-- Exercise passage follows --

= Phoebus group =

The Phoebus group is an international team of European, Japanese and American scientists aiming at detecting the solar g modes. As of October 5, 2009, the group has finally produced a review summarising the work performed over the past 12 years.

==Scientific Rationale==
Since the beginnings of global helioseismology in the late 1970s, the detection of g modes has been the quest for the Grail. The detection of g modes would be key to the understanding of the internal structure and dynamics of the solar core, as much as the p modes are key to that of the structure of the radiative and convective zones. The impact of g-mode detection would be so large that we could expect a wealth of information to be returned. The structure and dynamics of the energy-generating core will be seen, analyzed and understood. The hydrostatic structure of the core, in particular its deepest lying layers, will be uncovered to a far higher level of accuracy and precision; while it will be possible to infer the rotational characteristics of the core, characteristics that at present we are unable to uncover, to a satisfactory level of precision, with the current p-mode data.

-- Exercise passage concluded --

*Set of tasks*
1: Translate this sentence from the passage on the Phoebus group into Spanish: "The Phoebus group is an international team of European, Japanese and American scientists aiming at detecting the solar g modes."
2: According to the passage on the Phoebus group, how many years of work does the group's review summarize?
3: Write the next paragraph of the passage on the Phoebus group, picking up right after its last sentence.

-- Recorded data follows --

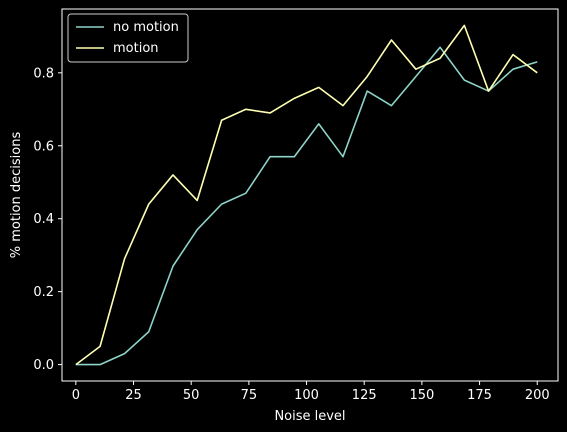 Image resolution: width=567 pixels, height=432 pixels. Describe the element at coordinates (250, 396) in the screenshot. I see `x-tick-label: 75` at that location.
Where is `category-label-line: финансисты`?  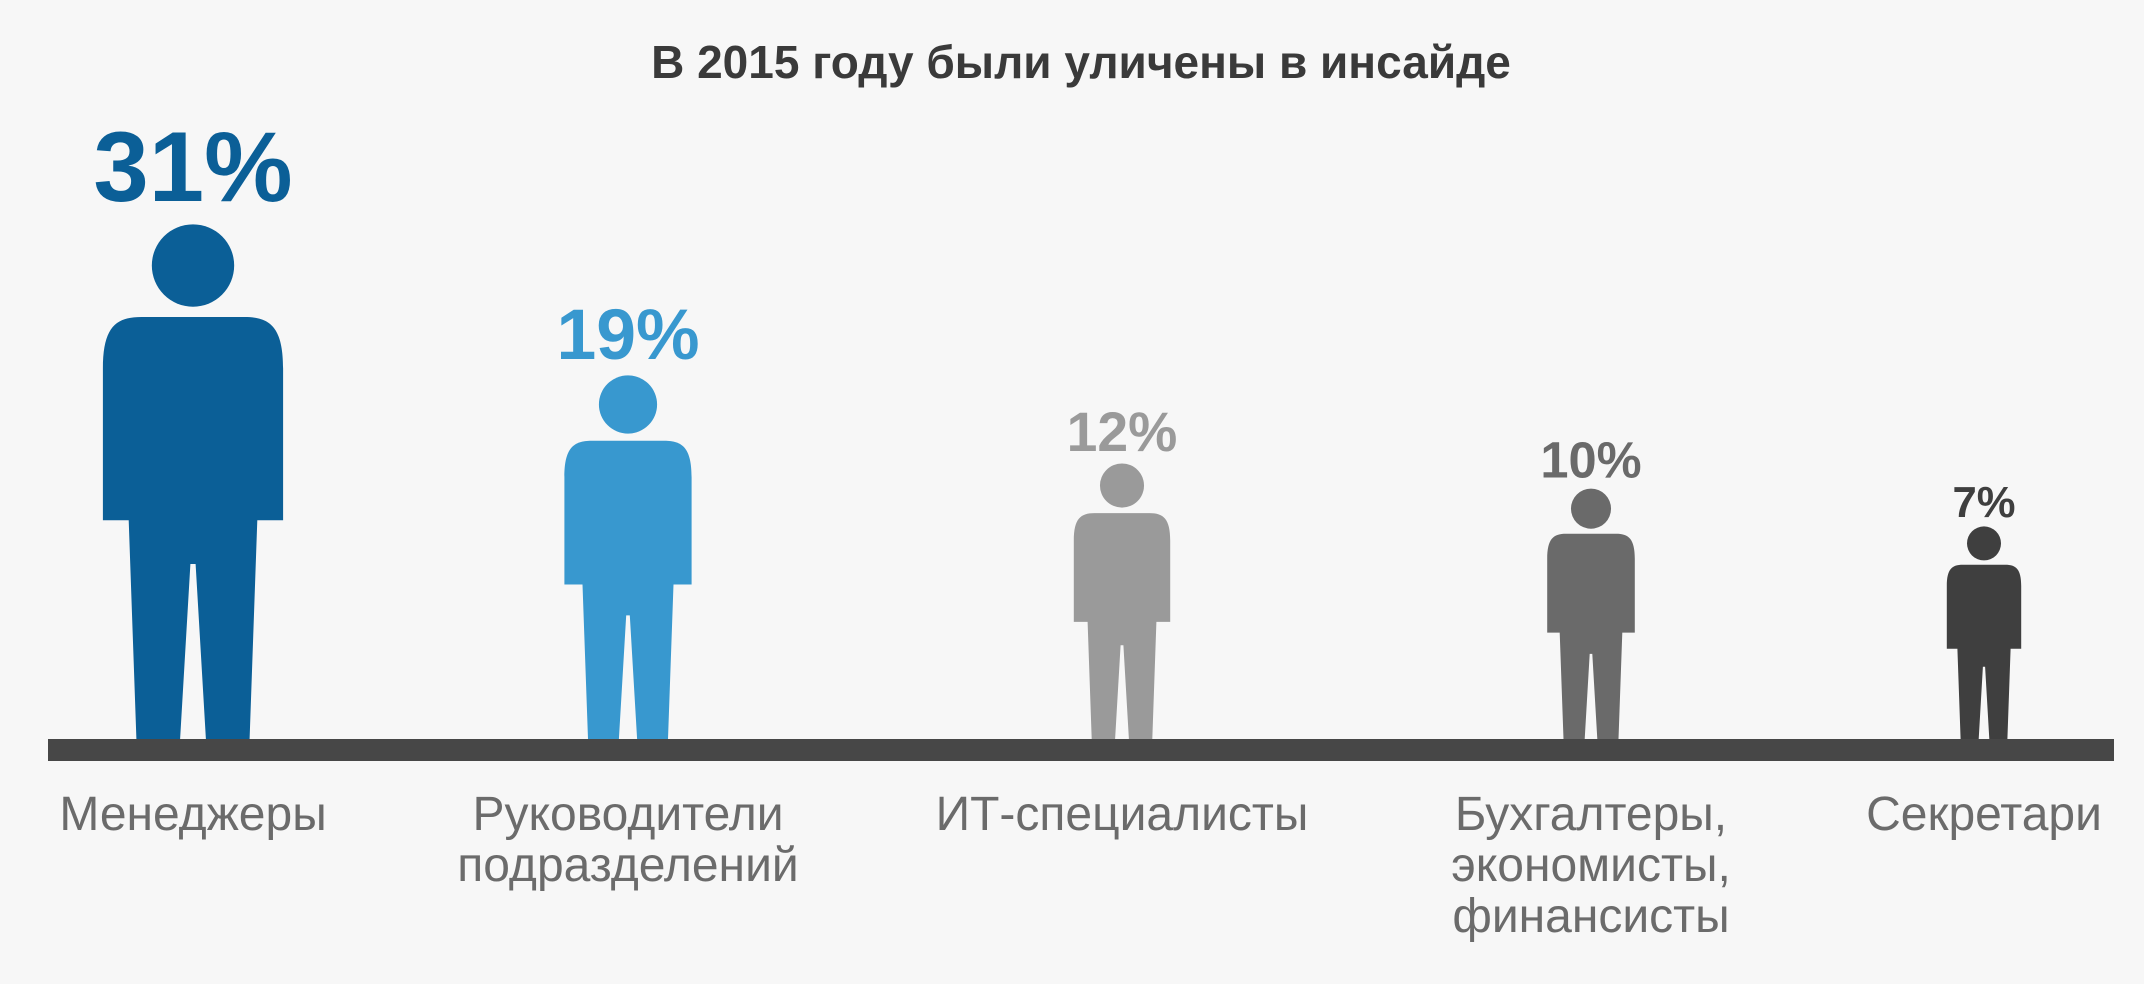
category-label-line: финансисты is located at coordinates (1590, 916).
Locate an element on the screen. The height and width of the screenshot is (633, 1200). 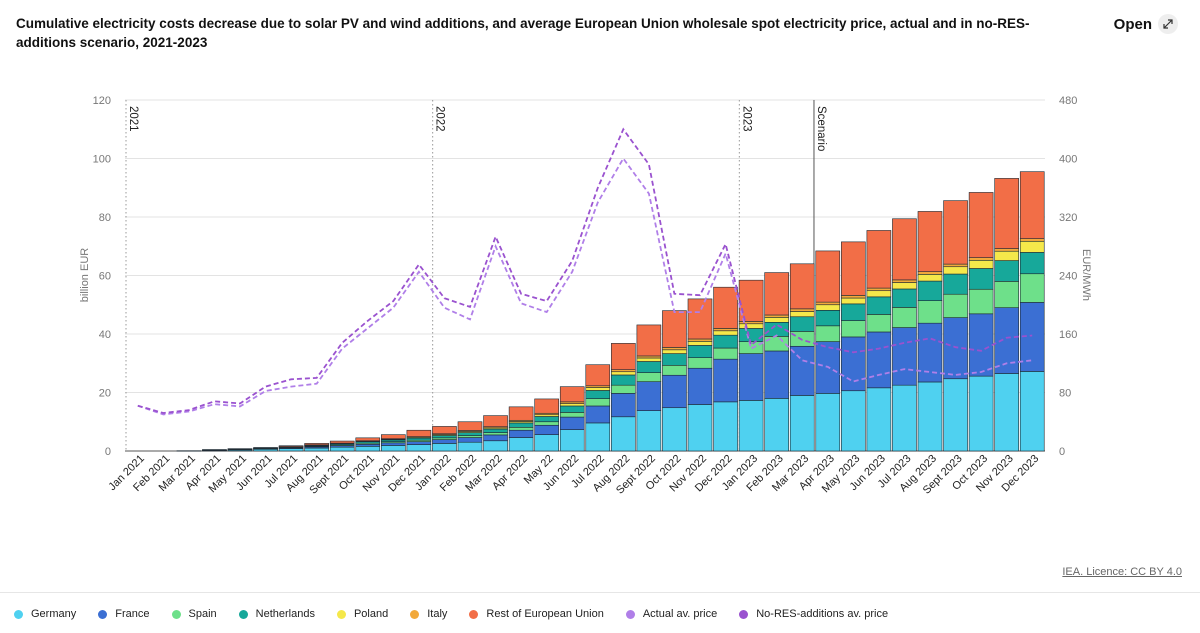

-- Recorded data concluded --

*Answers to this exercise*
1: El grupo Phoebus es un equipo internacional de científicos europeos, japoneses y estadounidenses cuyo objetivo es detectar los modos g solares.

2: The past 12 years.

3:
This quest was a major driver in the design of very precise and quiet instrumentation harboured by spacecraft such as the Solar and Heliospheric Observatory (SoHO. Aboard SOHO, there are three instruments dedicated to helioseismology all aiming at detecting g modes. A few years after the launch of SoHO in end 1995, it was realized that g modes would not be easily detected.

==Sequence of events==
In 1997, a consortium of helioseismologists was formed with the simple goal of detecting g modes. Helioseismologists belonging to the SOHO consortia and to ground-based networks were teaming together for that goal. This consortium of helioseismologists was named the Phoebus group after Gaston Phoebus, Comte de Foix, who wrote a book about hunting, hoping thereby to 'catch' a few g modes. The work focused on data analysis of SOHO instruments (VIRGO, MDI) and ground-based networks (BiSON, Global Oscillations Network Group); on probability and statistics; and on theoretical model prediction of g-mode amplitudes and frequencies.

The group met at ESTEC, Noordwijk (The Netherlands) during a series of five workshops that were held on 3–7 November 1997 (1st), on 26–30 October 1998 (2nd), on 25–29 October 1999 (3rd), on 7–11 June 2001 (4th), on 17–21 June 2002 (5th). Following the move of Thierry Appourchaux to the Institut d'Astrophysique Spatiale, the workshop were organized at ISSI under the auspices of Vittorio Manno and Roger-Maurice Bonnet. The group then met in Bern on 31 October - 4 November 2005 (6th), on 27–31 March 2006 (7th) (in Fréjus) and on 23–24 April 2007 (8th).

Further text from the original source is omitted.